With prepayments stabilizing, the Belgian securitization markets may be poised for a comeback.

According to Moody's Investors Service, Belgian securitizations have been on a decline since reaching record volumes in 1998, when the market hosted EURO1.6 billion in new issues. For 2001, numbers reflected a new low of EURO380 million. However, based on the improving market conditions and the maturing of merged bank entities, the market will potentially see some growth.

A major culprit explaining the swoon in volume levels is the 45% decrease in new mortgage production to EURO8.7 billion from EURO16.4 billion, which is linked to an interest rate increase of 1.5% in 2000 that consequently caused lower rates for refinancing. "We already had signs by the last two months of last year that the trend was reversing; it reached bottom at around 2.5 Libor and now it's around 3.5 Libor," said one analyst. "The question is, will this continue or flatten? In our opinion we expect it to remain stable for some time [and] it's likely they will retain interest rates at low levels before these figures go dramatically up. We can expect an increase in margins after a 12-month period."

As for prepayment levels, the market can be rest assured that figures are stabilizing from the record high levels of 1999, when many borrowers locked in low rates on mortgage loans. However, all the refinancing that would have taken place was done so at that stage, said analysts, and with interest rates presently remaining at good levels, it's likely that prepayment figures will remain low.

Bigger Belgium banks

The recent M&A activity that has consumed Belgian-based banks have also stumped securitization activity. Because of the lengthy transaction wait, securitizations, along with other projects, were apt to take a back seat until the integration process was completed. As the deals finalize, market analysts expect the focus to shift back to securitization as an alternative-funding tool. "Banks don't have a smarter alternative," explained the analyst. "Instead of paying 8% to maintain balance-sheet assets this fee can suddenly be released through the securitization market. While some banks may still be able to get bank loans this would not likely result in reaching capital ratios and the rate on those loans might not be as good as triple-A rated ABS."

Listed among those with the most potential are Dexia Artesia, BBN, KBC Bank and Fortis, particularly because originators who have not securitized mortgage or consumer loans since 1999 may be reaching critical mass in 2002, said Moody's. Repeat issues are generally expected for RMBS, consumer/auto loan deals and synthetic CDOs. Artesia, now merged with Dexia, for example, established an MBS and auto-loan program in 1998 and is expected to continue with its efforts once the merger is finalized.
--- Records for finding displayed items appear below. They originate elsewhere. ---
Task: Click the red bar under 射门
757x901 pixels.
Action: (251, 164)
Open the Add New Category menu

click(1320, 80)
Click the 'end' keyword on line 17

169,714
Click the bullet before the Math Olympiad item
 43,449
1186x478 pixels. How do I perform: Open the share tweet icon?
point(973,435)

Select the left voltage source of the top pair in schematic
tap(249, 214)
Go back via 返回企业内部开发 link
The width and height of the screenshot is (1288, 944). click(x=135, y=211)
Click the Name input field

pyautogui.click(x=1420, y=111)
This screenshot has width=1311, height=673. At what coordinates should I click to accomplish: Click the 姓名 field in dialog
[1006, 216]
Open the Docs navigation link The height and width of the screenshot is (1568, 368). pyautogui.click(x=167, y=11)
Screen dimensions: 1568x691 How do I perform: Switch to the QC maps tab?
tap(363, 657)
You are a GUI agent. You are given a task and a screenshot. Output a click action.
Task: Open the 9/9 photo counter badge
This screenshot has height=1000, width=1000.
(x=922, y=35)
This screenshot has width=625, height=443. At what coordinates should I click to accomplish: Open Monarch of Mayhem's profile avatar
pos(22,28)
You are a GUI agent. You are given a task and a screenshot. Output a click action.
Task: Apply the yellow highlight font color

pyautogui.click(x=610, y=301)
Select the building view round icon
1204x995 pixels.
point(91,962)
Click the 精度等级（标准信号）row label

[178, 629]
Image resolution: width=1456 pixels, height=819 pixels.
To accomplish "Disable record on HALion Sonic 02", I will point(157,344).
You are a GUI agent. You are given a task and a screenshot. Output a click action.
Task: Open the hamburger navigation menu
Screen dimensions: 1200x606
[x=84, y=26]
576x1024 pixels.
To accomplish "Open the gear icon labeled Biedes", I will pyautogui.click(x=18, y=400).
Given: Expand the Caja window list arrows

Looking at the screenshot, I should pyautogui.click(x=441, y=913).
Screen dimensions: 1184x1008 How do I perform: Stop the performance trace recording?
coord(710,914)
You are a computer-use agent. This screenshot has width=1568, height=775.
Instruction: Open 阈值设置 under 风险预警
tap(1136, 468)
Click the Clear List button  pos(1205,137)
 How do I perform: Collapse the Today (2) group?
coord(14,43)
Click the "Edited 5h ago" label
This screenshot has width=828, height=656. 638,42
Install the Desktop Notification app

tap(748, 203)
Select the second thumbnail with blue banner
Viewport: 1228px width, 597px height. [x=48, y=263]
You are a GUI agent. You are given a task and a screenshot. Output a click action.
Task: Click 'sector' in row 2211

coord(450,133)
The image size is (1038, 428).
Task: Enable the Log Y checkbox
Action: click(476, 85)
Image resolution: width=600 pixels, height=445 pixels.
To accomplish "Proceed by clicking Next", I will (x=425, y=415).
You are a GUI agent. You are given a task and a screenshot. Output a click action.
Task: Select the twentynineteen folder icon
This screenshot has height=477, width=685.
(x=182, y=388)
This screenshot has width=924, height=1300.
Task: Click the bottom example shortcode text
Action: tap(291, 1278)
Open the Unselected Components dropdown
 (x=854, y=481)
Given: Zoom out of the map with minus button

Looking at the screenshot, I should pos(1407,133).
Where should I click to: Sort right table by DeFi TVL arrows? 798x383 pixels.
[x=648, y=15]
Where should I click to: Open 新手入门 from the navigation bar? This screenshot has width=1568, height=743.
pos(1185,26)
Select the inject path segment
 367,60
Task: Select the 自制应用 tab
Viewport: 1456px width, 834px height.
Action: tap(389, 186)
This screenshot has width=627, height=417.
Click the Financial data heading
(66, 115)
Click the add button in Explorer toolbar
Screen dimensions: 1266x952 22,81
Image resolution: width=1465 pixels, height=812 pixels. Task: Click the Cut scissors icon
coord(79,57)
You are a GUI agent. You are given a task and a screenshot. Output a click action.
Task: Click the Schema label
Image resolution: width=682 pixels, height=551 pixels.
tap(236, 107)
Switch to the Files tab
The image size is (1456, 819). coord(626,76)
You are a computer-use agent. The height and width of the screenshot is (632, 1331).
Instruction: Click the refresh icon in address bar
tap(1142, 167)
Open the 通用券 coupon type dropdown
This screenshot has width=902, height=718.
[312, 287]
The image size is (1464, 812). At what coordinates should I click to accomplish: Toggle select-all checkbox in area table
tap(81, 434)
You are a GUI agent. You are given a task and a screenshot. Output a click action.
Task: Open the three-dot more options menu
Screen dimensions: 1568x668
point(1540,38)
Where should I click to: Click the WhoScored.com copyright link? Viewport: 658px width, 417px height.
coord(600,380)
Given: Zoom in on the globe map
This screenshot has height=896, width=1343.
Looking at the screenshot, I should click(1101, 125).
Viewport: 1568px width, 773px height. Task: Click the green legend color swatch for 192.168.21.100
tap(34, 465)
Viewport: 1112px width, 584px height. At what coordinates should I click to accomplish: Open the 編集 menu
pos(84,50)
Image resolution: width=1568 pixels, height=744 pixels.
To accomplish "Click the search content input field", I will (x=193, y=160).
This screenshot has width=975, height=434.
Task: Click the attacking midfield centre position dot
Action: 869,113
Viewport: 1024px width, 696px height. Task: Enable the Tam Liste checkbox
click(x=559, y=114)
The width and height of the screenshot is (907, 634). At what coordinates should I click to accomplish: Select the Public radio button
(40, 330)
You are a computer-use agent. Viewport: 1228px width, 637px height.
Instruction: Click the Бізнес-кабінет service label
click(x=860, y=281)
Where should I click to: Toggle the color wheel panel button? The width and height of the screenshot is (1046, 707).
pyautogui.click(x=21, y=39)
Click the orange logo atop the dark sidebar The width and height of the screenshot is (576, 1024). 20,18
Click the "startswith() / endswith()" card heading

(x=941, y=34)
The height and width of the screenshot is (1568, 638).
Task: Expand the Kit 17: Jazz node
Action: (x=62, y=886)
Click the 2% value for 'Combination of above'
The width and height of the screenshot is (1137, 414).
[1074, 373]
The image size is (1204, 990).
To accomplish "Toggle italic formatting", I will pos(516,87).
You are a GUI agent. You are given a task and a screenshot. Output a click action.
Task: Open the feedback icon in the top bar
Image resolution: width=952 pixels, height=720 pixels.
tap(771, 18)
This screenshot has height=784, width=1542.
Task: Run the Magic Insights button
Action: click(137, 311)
Along with repeat MBS and auto loan issues, CDOs may also pick up in the coming months, said analysts.

Nonetheless, the success of securitization still rides on the evolving economic scenario, which presently only offers debate over what the market may expect in 2002. "Presently we have a discussion on the priority of securitization in regards to our present portfolio and present market conditions," said Olivier De Ryckere, head of securitization at KBC Bank. "The main incentive in prior years was to achieve regulatory capital requirements but today other factors will also determine whether and how to securitize (such as funding cost, credit risk transfer, etc.)."

KBC was in the market in 2001 with a synthetic CDO (CYGNUS 2) and an RMBS (Phoenix Funding). As the merger of the retail activities evolves, De Ryckere expects further securitization of KBC mortgage-backed loans (RMBS) and commercial-mortgage loans (CMBS). Eventually another synthetic CLO (Cygnus-type) may be launched securitizing corporate loans. QUASAR, the KBC-sponsored multi-seller partially supported asset backed commercial paper conduit (EURO 4 billion) rated A1/P1, will also launch this year. In a first phase it will issue euro-denominated commercial paper and U.S. commercial paper later this year.

It is unlikely that the market will see auto-loan securitizations any time soon, as the loans are not all in place. "There is no urgent need to bring [auto loans] to market," said another source. "On our side there is no critical mass and if there is in some cases, the fact is that it is too operationally difficult because we are waiting for all the portfolios to be together before we consider the ABS market."

What might further pose a threat is how the Basel regulation on ABS is finally implemented later this year, an issue that will potentially affect the entire European ABS market. For Belgian banks, the draft of the accord seems to be dictating final word as market participants complain that the Commissaire Bancaire, its regulating bank, is jumping the gun and intends to apply the sections most burdening to banks in present transactions. "Finally, KBC together with the other Belgian banks will need to have intense discussions with its regulator (the Commission Bancaire & Financiere) to assess the implications of the new Basel rules with respect to securitization," De Ryckere said. "We are keen that a level playing field is maintained at all times with other jurisdictions and that a right balance is found in the eventual applying (ahead of implementation) of the new rules. In this respect it notes that the U.S. regulators already apply (as of January 1, 2002) a risk-weighted treatment for ABS."